WORK ORDER - Each entry below should be reproduced character for character.

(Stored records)
*** Block opens ***
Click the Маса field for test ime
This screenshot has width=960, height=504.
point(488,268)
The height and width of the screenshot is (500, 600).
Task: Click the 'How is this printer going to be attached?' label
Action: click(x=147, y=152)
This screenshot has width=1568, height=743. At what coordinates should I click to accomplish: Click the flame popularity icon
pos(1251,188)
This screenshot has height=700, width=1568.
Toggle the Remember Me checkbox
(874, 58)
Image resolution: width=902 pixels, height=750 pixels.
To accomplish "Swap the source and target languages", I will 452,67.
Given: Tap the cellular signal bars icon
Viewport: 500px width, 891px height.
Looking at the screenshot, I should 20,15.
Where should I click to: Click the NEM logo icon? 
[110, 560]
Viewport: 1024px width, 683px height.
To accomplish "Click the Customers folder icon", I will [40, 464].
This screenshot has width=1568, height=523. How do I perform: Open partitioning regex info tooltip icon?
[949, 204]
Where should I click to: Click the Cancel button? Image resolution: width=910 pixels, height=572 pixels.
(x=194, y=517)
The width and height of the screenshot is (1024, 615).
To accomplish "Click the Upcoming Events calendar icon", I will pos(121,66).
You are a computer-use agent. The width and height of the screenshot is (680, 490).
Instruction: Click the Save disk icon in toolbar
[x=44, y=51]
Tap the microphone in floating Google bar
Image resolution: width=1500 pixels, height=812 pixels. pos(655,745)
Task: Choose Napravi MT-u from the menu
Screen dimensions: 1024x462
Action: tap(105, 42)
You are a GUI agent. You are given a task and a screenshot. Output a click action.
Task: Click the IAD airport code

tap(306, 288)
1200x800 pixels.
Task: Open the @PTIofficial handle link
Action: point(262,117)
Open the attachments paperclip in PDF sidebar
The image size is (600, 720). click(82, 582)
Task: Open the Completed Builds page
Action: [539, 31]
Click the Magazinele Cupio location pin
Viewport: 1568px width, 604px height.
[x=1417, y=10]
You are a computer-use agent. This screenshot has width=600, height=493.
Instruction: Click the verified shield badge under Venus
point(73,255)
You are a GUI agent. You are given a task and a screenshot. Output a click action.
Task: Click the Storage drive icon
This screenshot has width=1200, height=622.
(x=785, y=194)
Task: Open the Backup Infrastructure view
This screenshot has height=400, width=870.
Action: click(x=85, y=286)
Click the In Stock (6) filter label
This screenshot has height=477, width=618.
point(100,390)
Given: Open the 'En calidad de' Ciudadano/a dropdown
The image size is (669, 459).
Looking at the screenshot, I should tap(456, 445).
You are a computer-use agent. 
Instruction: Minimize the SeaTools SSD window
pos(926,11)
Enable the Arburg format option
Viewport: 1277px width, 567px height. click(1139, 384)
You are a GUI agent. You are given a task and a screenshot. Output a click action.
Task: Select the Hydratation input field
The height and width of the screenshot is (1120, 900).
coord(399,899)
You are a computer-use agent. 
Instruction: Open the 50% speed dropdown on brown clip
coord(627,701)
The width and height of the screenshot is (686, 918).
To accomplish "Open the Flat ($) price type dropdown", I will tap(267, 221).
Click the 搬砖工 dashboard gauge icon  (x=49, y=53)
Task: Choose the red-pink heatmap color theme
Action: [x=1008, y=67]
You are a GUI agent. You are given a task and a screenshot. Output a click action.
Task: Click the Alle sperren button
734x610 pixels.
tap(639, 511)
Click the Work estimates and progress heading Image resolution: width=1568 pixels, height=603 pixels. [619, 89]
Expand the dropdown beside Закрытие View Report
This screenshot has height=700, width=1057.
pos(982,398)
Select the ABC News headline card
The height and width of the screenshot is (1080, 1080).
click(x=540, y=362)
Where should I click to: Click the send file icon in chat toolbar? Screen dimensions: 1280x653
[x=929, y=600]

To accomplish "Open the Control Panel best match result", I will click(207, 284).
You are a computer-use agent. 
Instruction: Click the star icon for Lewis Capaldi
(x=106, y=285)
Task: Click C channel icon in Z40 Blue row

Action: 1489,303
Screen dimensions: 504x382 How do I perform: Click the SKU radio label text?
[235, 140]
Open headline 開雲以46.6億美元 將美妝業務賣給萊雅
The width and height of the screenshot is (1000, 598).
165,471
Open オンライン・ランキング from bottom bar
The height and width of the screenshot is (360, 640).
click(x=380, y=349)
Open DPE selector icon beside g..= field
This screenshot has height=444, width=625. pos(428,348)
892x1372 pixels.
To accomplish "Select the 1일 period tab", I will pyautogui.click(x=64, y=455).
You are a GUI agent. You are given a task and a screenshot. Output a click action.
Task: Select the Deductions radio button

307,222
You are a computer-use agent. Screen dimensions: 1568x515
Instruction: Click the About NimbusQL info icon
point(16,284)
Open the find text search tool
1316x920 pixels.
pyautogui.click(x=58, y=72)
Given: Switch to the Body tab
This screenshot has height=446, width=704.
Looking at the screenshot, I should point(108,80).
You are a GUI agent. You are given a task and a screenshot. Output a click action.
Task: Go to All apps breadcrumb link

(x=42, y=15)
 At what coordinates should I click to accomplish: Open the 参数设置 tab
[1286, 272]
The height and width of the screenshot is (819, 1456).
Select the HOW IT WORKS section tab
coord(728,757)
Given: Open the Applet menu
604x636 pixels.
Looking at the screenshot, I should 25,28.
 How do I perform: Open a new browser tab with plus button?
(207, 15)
*** Block closes ***
RESPONSE FOR THIS EXERCISE -
Click the Маса field for test ime
This screenshot has width=960, height=504.
point(488,268)
The height and width of the screenshot is (500, 600).
Task: Click the 'How is this printer going to be attached?' label
Action: click(x=147, y=152)
This screenshot has width=1568, height=743. At what coordinates should I click to accomplish: Click the flame popularity icon
pos(1251,188)
This screenshot has height=700, width=1568.
Toggle the Remember Me checkbox
(874, 58)
Image resolution: width=902 pixels, height=750 pixels.
To accomplish "Swap the source and target languages", I will 452,67.
Given: Tap the cellular signal bars icon
Viewport: 500px width, 891px height.
Looking at the screenshot, I should 20,15.
Where should I click to: Click the NEM logo icon? 
[110, 560]
Viewport: 1024px width, 683px height.
To accomplish "Click the Customers folder icon", I will [40, 464].
This screenshot has width=1568, height=523. How do I perform: Open partitioning regex info tooltip icon?
[949, 204]
Where should I click to: Click the Cancel button? Image resolution: width=910 pixels, height=572 pixels.
(x=194, y=517)
The width and height of the screenshot is (1024, 615).
To accomplish "Click the Upcoming Events calendar icon", I will pos(121,66).
You are a computer-use agent. The width and height of the screenshot is (680, 490).
Instruction: Click the Save disk icon in toolbar
[x=44, y=51]
Tap the microphone in floating Google bar
Image resolution: width=1500 pixels, height=812 pixels. pos(655,745)
Task: Choose Napravi MT-u from the menu
Screen dimensions: 1024x462
Action: tap(105, 42)
You are a GUI agent. You are given a task and a screenshot. Output a click action.
Task: Click the IAD airport code

tap(306, 288)
1200x800 pixels.
Task: Open the @PTIofficial handle link
Action: point(262,117)
Open the attachments paperclip in PDF sidebar
The image size is (600, 720). click(82, 582)
Task: Open the Completed Builds page
Action: [539, 31]
Click the Magazinele Cupio location pin
Viewport: 1568px width, 604px height.
[x=1417, y=10]
You are a computer-use agent. This screenshot has width=600, height=493.
Instruction: Click the verified shield badge under Venus
point(73,255)
You are a GUI agent. You are given a task and a screenshot. Output a click action.
Task: Click the Storage drive icon
This screenshot has width=1200, height=622.
(x=785, y=194)
Task: Open the Backup Infrastructure view
This screenshot has height=400, width=870.
Action: click(x=85, y=286)
Click the In Stock (6) filter label
This screenshot has height=477, width=618.
point(100,390)
Given: Open the 'En calidad de' Ciudadano/a dropdown
The image size is (669, 459).
Looking at the screenshot, I should tap(456, 445).
You are a computer-use agent. 
Instruction: Minimize the SeaTools SSD window
pos(926,11)
Enable the Arburg format option
Viewport: 1277px width, 567px height. click(1139, 384)
You are a GUI agent. You are given a task and a screenshot. Output a click action.
Task: Select the Hydratation input field
The height and width of the screenshot is (1120, 900).
coord(399,899)
You are a computer-use agent. 
Instruction: Open the 50% speed dropdown on brown clip
coord(627,701)
The width and height of the screenshot is (686, 918).
To accomplish "Open the Flat ($) price type dropdown", I will tap(267, 221).
Click the 搬砖工 dashboard gauge icon  (x=49, y=53)
Task: Choose the red-pink heatmap color theme
Action: [x=1008, y=67]
You are a GUI agent. You are given a task and a screenshot. Output a click action.
Task: Click the Alle sperren button
734x610 pixels.
tap(639, 511)
Click the Work estimates and progress heading Image resolution: width=1568 pixels, height=603 pixels. [619, 89]
Expand the dropdown beside Закрытие View Report
This screenshot has height=700, width=1057.
pos(982,398)
Select the ABC News headline card
The height and width of the screenshot is (1080, 1080).
click(x=540, y=362)
Where should I click to: Click the send file icon in chat toolbar? Screen dimensions: 1280x653
[x=929, y=600]

To accomplish "Open the Control Panel best match result", I will click(207, 284).
You are a computer-use agent. 
Instruction: Click the star icon for Lewis Capaldi
(x=106, y=285)
Task: Click C channel icon in Z40 Blue row

Action: 1489,303
Screen dimensions: 504x382 How do I perform: Click the SKU radio label text?
[235, 140]
Open headline 開雲以46.6億美元 將美妝業務賣給萊雅
The width and height of the screenshot is (1000, 598).
165,471
Open オンライン・ランキング from bottom bar
The height and width of the screenshot is (360, 640).
click(x=380, y=349)
Open DPE selector icon beside g..= field
This screenshot has height=444, width=625. pos(428,348)
892x1372 pixels.
To accomplish "Select the 1일 period tab", I will pyautogui.click(x=64, y=455).
You are a GUI agent. You are given a task and a screenshot. Output a click action.
Task: Select the Deductions radio button

307,222
You are a computer-use agent. Screen dimensions: 1568x515
Instruction: Click the About NimbusQL info icon
point(16,284)
Open the find text search tool
1316x920 pixels.
pyautogui.click(x=58, y=72)
Given: Switch to the Body tab
This screenshot has height=446, width=704.
Looking at the screenshot, I should point(108,80).
You are a GUI agent. You are given a task and a screenshot. Output a click action.
Task: Go to All apps breadcrumb link

(x=42, y=15)
 At what coordinates should I click to accomplish: Open the 参数设置 tab
[1286, 272]
The height and width of the screenshot is (819, 1456).
Select the HOW IT WORKS section tab
coord(728,757)
Given: Open the Applet menu
604x636 pixels.
Looking at the screenshot, I should 25,28.
 How do I perform: Open a new browser tab with plus button?
(207, 15)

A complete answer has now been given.